Liegt bereits an gewöhnlichen Tagen ein Hauch von Mystik über dieser unglaublich schönen und in ihrer Größe beeindruckenden Kathedrale, so ist die Stimmung zu Weihnachten eine ganz besondere. Obwohl ich keiner Glaubensrichtung angehöre, anfänglich aus Unkenntnis auch mit der Liturgie fremdelte, wurde ich doch jedes Mal zu Weihnachten von dieser feierlichen Stimmung und der baulich fulminanten Ausstrahlung eingefangen. Bei den Messen überließ ich gern den Gläubigen das Gestühl für ihre Gebete, begab mich etwas in den Hintergrund und stand, der Predigt und den Gesängen andächtig lauschend, mit vielen anderen Menschen zwischen den mächtigen Säulen dieses Sakralbaus. Während besagter Mette, von der ich erzählen möchte, wanderte mein Blick durch die Reihen der Dombesucher, heftete sich mal an diesen und mal an jenen und schließlich an ein reiferes Paar, dass in warmen Pelzen verpackt im Dom- Gestühl seinen Platz eingenommen hatte. Sie fielen mir auf, weil ihr Äußeres optisch so gänzlich aus der Masse herausstach. Dann wandert der Blick in eine andere Richtung und fingt ein noch sehr junges Paar ein. Die Frau saß im Rollstuhl, der Mann stand hinter ihr. Seine Hände lagen auf ihren Schultern, vielleicht zum Schutz, zum Trost, oder einfach nur aus Liebe. Während des Gebetes rannen ihm Tränen über das Gesicht. Ich war sehr ergriffen, wünschte mir in diesem Moment, beide tröstend in den Arm zu nehmen. Gern hätte ich mich mit aufrichtigem Herzen ihren Gebeten und Bitten angeschlossen. Etwas später lenkte ich meine Aufmerksamkeit auf einen Mann, der sich durch die stehende Menschenmenge drängte. Er nahm in der Bankreihe neben der Frau mit dem imposanten Pelz Platz. Ein Obdachloser, der gerade noch vor Beginn der Mette vor der Tür der Kathedrale stand und bettelnd, nein, eher doch verschämt bittend, die Hand aufhielt. Von den einströmenden Massen aber auch von mir zuvor nur flüchtig beachtet, bekam er, vielleicht gerade wegen seiner Zurückhaltung, den einen oder anderen Euro zugesteckt. Nun also im Dom, falteten Armut und Reichtum auf der gleichen Bank nebeneinander sitzend die Hände zum Gebet. Ich überlegte, wie weit werden wohl die Wünsche und Hoffnungen dieser drei Menschen voneinander entfernt sein? Die Dame war bereits dich an ihren Mann herangerückt. Nicht etwa, um für den Zuspätkommenden Platz zu machen. Nein, ihr ging es sichtlich um eine deutliche Distanz.

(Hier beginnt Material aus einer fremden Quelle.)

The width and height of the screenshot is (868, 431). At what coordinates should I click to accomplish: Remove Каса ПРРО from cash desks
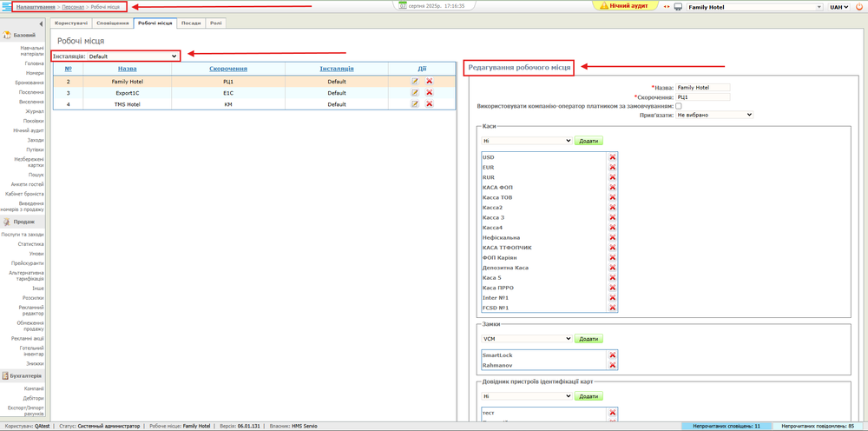point(612,288)
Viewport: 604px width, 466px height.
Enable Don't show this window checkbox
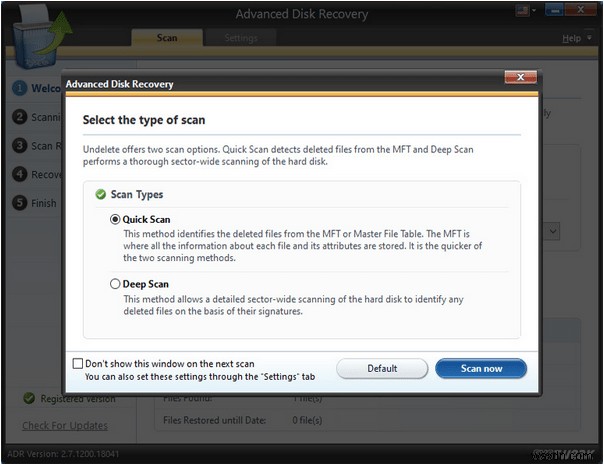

Im Verlauf der Andacht hob sie häufiger ihre rechte Hand, betrachtete einen breiten und vermutlich kostspieligen Ring an ihrem Finger. Die Freude über dieses Schmuckstück war ihr deutlich anzusehen. Spiegelte sich doch in der opulenten Anzahl  funkelnder Steine die Festlichkeit der flackernden Altarkerzen dieser Nacht. Vielleicht war der Ring sogar ein erfüllter sehnlichster Wunsch, der noch wenige Stunden zuvor unter ihrem geschmückten Weihnachtsbaum lag.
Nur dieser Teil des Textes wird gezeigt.